First Author  Tardat M Year  2015
Journal  Mol Cell Volume  58
Issue  1 Pages  157-71
PubMed ID  25801166 Mgi Jnum  J:220831
Mgi Id  MGI:5636539 Doi  10.1016/j.molcel.2015.02.013
Citation  Tardat M, et al. (2015) Cbx2 Targets PRC1 to Constitutive Heterochromatin in Mouse Zygotes in a Parent-of-Origin-Dependent Manner. Mol Cell 58(1):157-71
abstractText  Polycomb repressive complexes PRC1 and PRC2 regulate expression of genes involved in proliferation and development. In mouse early embryos, however, canonical PRC1 localizes to paternal pericentric heterochromatin (pat-PCH), where it represses transcription of major satellite repeats. In contrast, maternal PCH (mat-PCH) is enriched for H3 lysine 9 tri-methylation (H3K9me3) and Hp1beta.

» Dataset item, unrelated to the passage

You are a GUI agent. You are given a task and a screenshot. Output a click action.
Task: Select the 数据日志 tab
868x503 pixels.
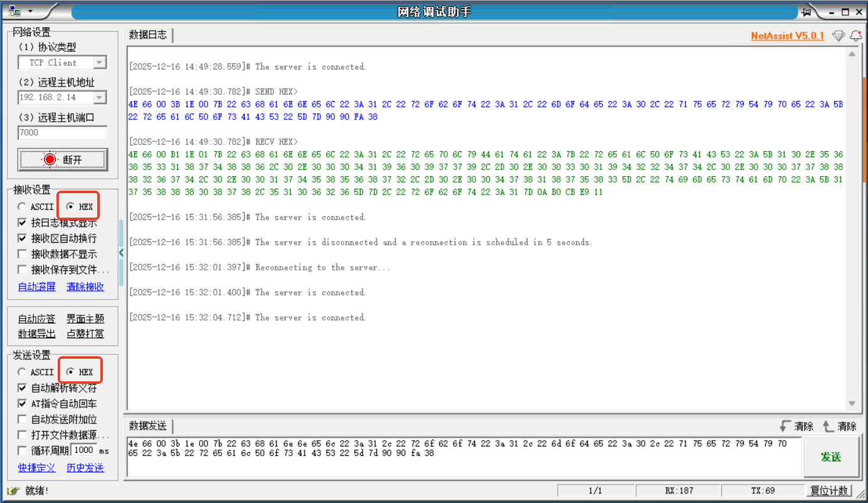(148, 35)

How PRC1 is targeted to pat-PCH, yet excluded from mat-PCH, has remained elusive. Here, we identify a PRC1 targeting mechanism that relies on Cbx2 and Hp1beta. Cbx2 directs catalytically active PRC1 to PCH via its chromodomain (CD(Cbx2)) and neighboring AT-hook (AT(Cbx2)) binding to H3K27me3 and AT-rich major satellites, respectively. CD(Cbx2) prevents AT(Cbx2) from interacting with DNA at PCH marked by H3K9me3 and Hp1beta. Loss-of-function studies show that Hp1beta and not H3K9me3 prevents PRC1 targeting to mat-PCH. Our findings indicate that CD(Cbx2) and AT(Cbx2) separated by a short linker function together to integrate H3K9me3/HP1 and H3K27me3 states.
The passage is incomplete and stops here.